OpenCV3-Python深度估计—基于图像
获取图像深度估计的方法有一般来说有两种。第一种是通过使用深度摄像头来进行深度估计;第二种是使用立体图像来进行深度估计,这个只需要普通摄像头即可。
深度摄像头(比如:微软的Kinect)将传统的摄像头和一个红外传感器相结合来辅助摄像头区分相似物体,并计算它们与摄像头之间的距离,是极少数在捕获图像时能估计物体和摄像头间距离的设备。
使用普通摄像头,在不同视图下拍摄两幅图像(注意:两幅图像时是相距物体相同距离拍摄的),通过几何学中的对极几何概念,其属于立体视觉(stereo vision)几何学,可从同一物体的两张不同图像中提取三维信息。
关于对极几何的概念,建议跳转阅读这篇博文:《对极几何基本概念》。
简略来说:
其跟踪从摄像头到物体上每个物体的虚线,然后在第二张图像中做同样的操作,并根据同一物体对应的线的交叉来计算距离。
1. 安装contrib库:
(1)打开终端,采用如下命令安装最新contrib:
pip3 install opencv-contrib-python
(2)查看安装的版本:
注:实际使用中发现,不同版本的opencv及python会对应不同的名称的API接口,因此极有可能会出现不兼容的问题。
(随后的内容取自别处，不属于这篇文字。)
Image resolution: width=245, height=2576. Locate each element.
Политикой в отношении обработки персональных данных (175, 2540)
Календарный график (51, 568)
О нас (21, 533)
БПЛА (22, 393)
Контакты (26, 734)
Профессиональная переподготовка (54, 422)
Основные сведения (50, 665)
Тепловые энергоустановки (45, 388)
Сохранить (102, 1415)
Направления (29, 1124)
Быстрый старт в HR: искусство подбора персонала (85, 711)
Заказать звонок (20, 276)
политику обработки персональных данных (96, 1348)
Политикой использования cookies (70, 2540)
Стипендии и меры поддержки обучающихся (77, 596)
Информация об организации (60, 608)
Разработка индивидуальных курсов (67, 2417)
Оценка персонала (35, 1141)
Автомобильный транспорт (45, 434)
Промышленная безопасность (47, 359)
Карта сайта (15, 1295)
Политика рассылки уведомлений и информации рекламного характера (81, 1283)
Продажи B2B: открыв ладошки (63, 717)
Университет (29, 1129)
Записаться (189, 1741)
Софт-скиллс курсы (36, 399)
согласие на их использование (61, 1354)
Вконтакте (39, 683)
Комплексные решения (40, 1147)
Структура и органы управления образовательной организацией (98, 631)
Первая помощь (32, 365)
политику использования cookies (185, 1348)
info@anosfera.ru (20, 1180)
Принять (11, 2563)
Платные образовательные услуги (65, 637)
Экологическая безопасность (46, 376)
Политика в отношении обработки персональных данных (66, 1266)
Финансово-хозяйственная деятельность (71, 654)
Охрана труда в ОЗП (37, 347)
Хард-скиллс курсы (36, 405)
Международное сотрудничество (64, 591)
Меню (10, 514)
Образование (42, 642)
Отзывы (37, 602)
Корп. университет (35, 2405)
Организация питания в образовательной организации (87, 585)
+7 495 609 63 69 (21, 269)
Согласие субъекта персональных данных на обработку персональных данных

为了方便讲解和测试,本文及之后的文章会统一版本如下:
python3.5 + opencv-python3.3.1 + opencv-contrib-python3.4.1 + Spyder3.2.1
2. 实现深度估计的两种算法
2.1 StereoSGBM()实现
读取两张不同视图的图像,创建一个StereoSGBM实例,并通过几个跟踪条来调整参数,使用update()函数将新参数传递给StereoSGBM实例,最后调用compute()方法计算视差图。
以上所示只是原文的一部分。